» EXCERPT
----------------

High Performance Computer Cluster Advances
A Wide Range of Pursuits at the Garden
Over the past 15 years, the rapid advancement of molecular techniques, large-scale data-mining operations, and large scale studies of plant genes, populations, species, and families—to name just a few—have led to an imbalance between the ability of Garden scientists to generate data and their ability to rigorously analyze that data. This has all changed, now, with the installation of a high performance computer cluster at the Garden, funded by the National Science Foundation (NSF) and The Ambrose Monell Foundation.
Housed in a central location, the cluster is composed of several computers and related resources linked together and acting as one machine for greater speed, power, performance, efficiency, and cost-effectiveness. It is busy with analyses twenty-four hours a day, seven days a week, and performs them on a first-come, first-serve basis as submitted to the cluster by Garden scientists, post-doctoral researchers, graduate students, interns, and others.
When submitted work reaches 85% of the cluster’s capacity, it automatically shifts allocation of its analytical resources from first-come, first-serve to allocation that maximizes the number of submitted jobs that can be completed in the shortest amount of time.

----------------

» TASK INSTRUCTIONS
**1.** According to the text on the Garden's computer cluster, what do the linked computers gain by acting as one machine? List each one.
**2.** In the text about the Garden's computer cluster, what level of submitted work makes the cluster stop allocating on a first-come, first-serve basis?

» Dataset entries
----------------

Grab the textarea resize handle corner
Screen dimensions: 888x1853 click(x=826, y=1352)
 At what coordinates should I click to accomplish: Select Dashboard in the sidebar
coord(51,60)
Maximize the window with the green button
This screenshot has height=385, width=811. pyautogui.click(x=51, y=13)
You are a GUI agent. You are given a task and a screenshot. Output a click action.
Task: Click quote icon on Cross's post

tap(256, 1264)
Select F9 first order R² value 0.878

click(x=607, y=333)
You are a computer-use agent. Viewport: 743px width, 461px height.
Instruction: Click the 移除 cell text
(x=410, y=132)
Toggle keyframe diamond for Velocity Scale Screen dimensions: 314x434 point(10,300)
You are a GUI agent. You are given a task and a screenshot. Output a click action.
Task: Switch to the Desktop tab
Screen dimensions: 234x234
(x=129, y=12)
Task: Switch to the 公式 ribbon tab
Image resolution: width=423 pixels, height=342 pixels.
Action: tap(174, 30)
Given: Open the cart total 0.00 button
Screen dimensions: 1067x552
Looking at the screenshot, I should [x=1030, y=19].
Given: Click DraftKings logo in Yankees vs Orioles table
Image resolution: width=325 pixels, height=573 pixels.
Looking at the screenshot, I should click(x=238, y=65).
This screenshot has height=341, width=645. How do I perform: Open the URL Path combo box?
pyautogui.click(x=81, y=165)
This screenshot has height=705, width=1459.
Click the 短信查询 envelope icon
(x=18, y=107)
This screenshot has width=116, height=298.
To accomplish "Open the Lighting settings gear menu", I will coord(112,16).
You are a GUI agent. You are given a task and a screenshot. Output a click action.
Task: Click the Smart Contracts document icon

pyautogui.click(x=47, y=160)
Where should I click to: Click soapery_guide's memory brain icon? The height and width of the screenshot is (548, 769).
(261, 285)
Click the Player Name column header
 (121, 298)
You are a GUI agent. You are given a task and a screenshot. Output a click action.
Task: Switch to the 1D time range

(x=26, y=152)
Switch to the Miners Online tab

----------------

» RESULTS FOR EACH TASK
**1.** Greater speed, power, performance, efficiency, and cost-effectiveness.

**2.** 85% of the cluster's capacity.